### Data to use
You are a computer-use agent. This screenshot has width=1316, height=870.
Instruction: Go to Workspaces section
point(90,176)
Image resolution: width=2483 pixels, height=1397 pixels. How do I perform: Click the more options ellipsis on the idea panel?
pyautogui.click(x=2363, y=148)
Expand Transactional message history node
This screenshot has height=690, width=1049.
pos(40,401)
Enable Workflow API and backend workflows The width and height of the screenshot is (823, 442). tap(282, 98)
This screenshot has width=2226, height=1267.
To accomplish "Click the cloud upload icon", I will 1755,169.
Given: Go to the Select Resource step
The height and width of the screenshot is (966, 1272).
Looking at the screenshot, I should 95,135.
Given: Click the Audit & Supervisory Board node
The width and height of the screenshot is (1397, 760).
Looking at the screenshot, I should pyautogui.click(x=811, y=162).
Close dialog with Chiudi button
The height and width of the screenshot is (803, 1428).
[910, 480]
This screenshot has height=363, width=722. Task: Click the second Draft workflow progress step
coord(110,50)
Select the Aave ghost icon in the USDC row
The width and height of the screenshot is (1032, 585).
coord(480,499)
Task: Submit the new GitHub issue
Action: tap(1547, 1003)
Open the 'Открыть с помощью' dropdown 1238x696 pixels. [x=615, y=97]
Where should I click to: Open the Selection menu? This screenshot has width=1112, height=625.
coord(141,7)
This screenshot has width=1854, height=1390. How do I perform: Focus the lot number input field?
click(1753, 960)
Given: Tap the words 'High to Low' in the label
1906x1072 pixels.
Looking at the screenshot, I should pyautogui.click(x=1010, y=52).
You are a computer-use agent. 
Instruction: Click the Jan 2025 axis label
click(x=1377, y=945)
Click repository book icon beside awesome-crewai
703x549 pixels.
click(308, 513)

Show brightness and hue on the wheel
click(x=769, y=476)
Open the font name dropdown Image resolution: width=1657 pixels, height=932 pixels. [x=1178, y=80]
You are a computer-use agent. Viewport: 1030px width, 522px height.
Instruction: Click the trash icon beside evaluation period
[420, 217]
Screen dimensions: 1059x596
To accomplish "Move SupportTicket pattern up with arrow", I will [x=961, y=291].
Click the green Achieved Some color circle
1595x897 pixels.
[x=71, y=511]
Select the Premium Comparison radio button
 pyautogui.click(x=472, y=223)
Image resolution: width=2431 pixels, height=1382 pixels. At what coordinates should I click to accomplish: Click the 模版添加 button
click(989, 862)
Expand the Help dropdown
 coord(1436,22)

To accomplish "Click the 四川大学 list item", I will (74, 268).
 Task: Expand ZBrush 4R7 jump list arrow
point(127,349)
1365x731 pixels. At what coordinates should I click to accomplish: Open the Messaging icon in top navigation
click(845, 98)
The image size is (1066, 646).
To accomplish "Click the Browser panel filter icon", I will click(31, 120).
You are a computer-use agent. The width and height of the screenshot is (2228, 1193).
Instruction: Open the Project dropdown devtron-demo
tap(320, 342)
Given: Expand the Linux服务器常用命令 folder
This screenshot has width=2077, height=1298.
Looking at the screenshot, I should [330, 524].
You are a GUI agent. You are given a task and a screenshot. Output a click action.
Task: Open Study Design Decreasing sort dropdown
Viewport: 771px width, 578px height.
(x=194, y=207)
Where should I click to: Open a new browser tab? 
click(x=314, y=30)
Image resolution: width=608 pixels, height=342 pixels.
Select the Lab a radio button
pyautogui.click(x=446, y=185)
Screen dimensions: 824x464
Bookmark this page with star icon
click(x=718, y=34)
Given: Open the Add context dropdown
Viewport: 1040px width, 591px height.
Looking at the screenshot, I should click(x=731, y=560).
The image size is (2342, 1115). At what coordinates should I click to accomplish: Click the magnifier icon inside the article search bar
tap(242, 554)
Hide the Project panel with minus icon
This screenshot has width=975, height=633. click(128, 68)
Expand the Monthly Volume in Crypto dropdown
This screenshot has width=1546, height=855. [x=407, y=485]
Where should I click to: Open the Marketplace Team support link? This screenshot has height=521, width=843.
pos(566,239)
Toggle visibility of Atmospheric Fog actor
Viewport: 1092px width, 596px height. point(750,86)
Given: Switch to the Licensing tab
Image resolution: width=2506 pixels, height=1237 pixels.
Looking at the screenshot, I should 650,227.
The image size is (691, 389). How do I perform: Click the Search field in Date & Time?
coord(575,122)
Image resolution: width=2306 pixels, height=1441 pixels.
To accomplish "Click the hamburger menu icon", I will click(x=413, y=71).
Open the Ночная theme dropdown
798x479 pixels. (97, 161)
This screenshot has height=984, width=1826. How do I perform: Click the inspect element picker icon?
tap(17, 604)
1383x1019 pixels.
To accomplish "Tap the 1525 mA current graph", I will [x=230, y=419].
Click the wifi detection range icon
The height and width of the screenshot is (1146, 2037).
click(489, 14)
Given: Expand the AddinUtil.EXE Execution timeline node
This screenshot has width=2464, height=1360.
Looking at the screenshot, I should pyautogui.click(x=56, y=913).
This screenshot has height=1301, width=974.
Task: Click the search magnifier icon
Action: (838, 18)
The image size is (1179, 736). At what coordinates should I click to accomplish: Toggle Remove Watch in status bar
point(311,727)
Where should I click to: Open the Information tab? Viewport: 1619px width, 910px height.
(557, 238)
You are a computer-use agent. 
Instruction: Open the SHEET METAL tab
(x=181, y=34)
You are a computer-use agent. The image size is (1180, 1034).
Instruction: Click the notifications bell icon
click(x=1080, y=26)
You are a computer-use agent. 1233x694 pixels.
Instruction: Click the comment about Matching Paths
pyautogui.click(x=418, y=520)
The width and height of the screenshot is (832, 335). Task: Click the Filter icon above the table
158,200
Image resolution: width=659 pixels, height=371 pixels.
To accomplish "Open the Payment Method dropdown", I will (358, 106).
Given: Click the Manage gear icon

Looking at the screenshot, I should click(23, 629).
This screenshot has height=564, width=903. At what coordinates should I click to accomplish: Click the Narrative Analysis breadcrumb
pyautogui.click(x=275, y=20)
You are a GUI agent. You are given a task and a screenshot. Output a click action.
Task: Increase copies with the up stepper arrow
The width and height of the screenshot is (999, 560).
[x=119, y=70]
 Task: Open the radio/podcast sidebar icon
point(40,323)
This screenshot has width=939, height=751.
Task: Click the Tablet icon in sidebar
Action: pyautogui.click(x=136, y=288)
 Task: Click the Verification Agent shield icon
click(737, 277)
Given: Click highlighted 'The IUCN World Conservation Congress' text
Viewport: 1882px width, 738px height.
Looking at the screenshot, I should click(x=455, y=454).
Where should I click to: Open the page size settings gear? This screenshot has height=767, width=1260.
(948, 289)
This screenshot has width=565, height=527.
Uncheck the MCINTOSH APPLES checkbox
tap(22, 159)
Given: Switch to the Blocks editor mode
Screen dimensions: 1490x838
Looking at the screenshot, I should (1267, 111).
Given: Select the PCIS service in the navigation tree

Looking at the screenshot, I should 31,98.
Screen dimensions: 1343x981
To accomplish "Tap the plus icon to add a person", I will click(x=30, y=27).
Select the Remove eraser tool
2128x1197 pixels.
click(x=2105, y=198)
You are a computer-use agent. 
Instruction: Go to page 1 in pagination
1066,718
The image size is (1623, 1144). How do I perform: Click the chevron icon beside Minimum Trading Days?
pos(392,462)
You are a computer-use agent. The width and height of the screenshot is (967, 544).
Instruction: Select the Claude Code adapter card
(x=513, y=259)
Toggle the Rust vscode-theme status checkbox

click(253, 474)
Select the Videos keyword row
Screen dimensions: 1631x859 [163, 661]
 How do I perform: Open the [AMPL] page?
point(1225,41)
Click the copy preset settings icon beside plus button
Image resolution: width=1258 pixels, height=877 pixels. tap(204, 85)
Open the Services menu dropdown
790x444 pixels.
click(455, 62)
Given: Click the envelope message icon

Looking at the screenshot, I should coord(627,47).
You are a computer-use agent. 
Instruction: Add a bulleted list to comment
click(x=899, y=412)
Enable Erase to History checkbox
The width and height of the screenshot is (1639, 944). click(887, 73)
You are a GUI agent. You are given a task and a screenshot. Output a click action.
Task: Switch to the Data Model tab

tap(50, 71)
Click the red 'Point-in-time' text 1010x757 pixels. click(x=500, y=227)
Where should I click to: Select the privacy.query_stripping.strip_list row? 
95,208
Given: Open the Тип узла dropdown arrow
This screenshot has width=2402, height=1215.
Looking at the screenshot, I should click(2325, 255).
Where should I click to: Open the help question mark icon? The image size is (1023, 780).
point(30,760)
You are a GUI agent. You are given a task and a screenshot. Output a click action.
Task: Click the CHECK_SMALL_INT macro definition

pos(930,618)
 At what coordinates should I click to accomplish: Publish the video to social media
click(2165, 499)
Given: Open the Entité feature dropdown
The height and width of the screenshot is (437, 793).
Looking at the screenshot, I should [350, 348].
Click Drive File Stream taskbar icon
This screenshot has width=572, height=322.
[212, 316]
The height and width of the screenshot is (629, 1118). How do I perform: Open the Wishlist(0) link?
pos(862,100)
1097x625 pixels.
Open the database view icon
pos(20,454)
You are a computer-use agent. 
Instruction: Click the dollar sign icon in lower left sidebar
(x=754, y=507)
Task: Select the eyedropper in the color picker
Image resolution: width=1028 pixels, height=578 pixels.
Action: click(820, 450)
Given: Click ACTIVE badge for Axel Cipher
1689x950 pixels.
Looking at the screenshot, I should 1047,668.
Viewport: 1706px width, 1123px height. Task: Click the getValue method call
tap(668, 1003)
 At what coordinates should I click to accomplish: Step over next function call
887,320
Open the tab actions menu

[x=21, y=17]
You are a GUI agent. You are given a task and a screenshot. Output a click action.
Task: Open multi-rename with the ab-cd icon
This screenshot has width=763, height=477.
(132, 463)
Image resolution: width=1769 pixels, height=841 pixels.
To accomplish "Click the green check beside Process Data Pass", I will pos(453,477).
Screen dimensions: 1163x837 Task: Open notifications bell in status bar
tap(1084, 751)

### Work order
Write down, word for word, the lines above from the one containing "Image resolution: width=608" through the one containing "Given: Open the Add context dropdown", both ends included.

### Answer for the task
Image resolution: width=608 pixels, height=342 pixels.
Select the Lab a radio button
pyautogui.click(x=446, y=185)
Screen dimensions: 824x464
Bookmark this page with star icon
click(x=718, y=34)
Given: Open the Add context dropdown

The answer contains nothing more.